Just like how the run sets up the pass, moving the ball on the edge of the field will create more space up the middle. If the defense doesn’t feel like it has to honor the perimeter, then OU will continue to see crowded fronts and a lack of space for Perine to navigate.

I loved how Oklahoma used Trevor Knight in this game. Remember, Knight is just a redshirt sophomore and has yet to play his 15th game in an OU uniform. He’s not the future Heisman Trohpy winner that people suspected he could be after the Sugar Bowl in January, but he can be a very serviceable QB on this team that is full of weapons and in need of a distributor.

With that said, I like where we saw his passing numbers end up at 12-20. I’d expect to see that number rise a little closer to 25 in most games later this year, especially if OU is able to be more successful on third down (they will have to be) and therefore run more total plays. We didn’t see him challenge the UT defense down the field at all in this one, but it’s not as if Durron Neal and KJ Young were doing a lot to help him, either.

For Oklahoma’s offense to be the most successful, I don’t think Knight needs to throw it more than 25 times per game, and he’ll likely complete at least 15 of those on swing passes and other easy routes. There’s nothing wrong with that, because that’s what this offense is largely designed to do: get the ball in the hands of playmakers in space and let them go to work.

More Bad News

I don’t want to end this piece on such a bad note, but I think it’s something that can’t go unmentioned: Oklahoma really, really needs Keith Ford to be back.
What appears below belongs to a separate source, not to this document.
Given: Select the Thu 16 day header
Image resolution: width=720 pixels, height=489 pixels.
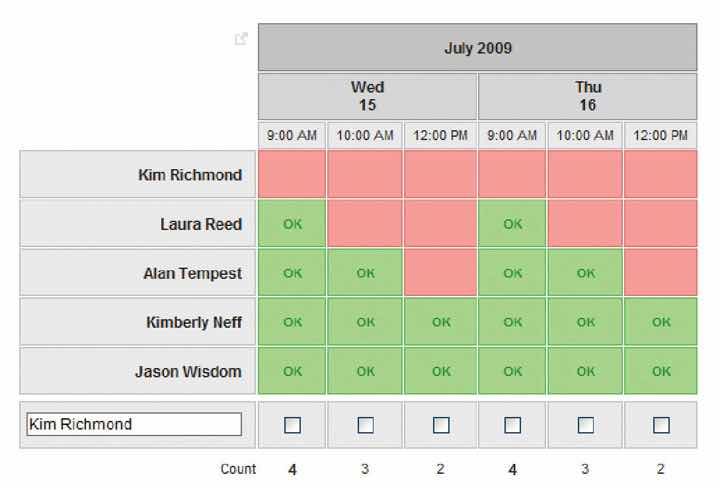Looking at the screenshot, I should pos(587,96).
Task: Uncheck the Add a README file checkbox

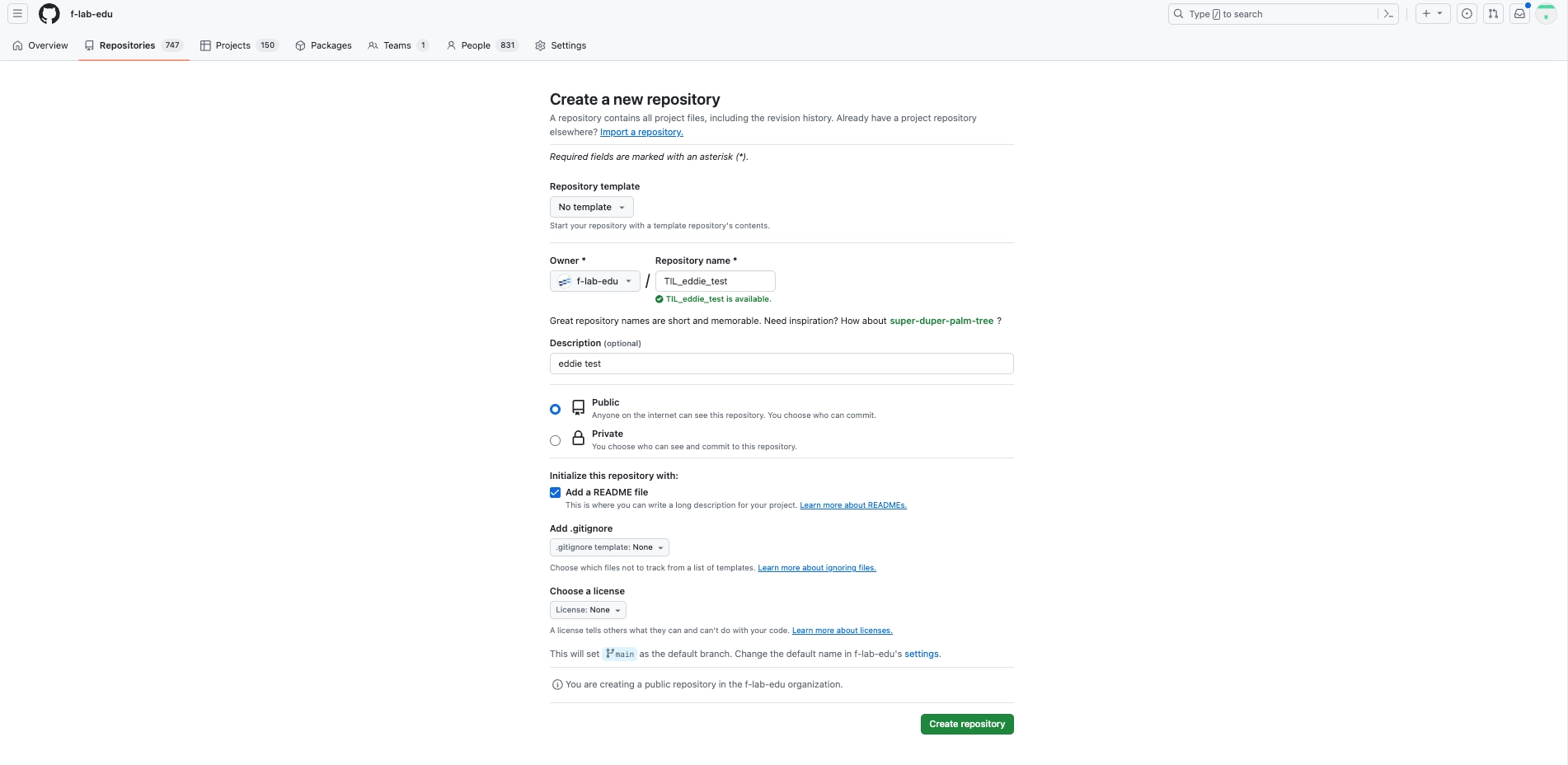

Ford was apparently the guy who made this Sooners offense go, because it has been abysmal since he was injured in the Tennessee game. Between a lack of swing passes, off-tackle running, and a receiving threat out of the backfield, OU has been missing the three biggest components to its offense through the first three weeks.

Still, the coaches have been horrible at constructing an offensive identity for this team in Ford’s absence. With Ross’ athletic ability and Perine’s dominance (eight TDs in three games), Hepuel and Jay Norvell should have been able to give Knight and co. something better to work with over the last three games. Their lack of imagination has already cost Oklahoma one game and it nearly cost them another against Texas on Saturday. As long as Keith Ford is out, no game will be an easy one for the Sooners.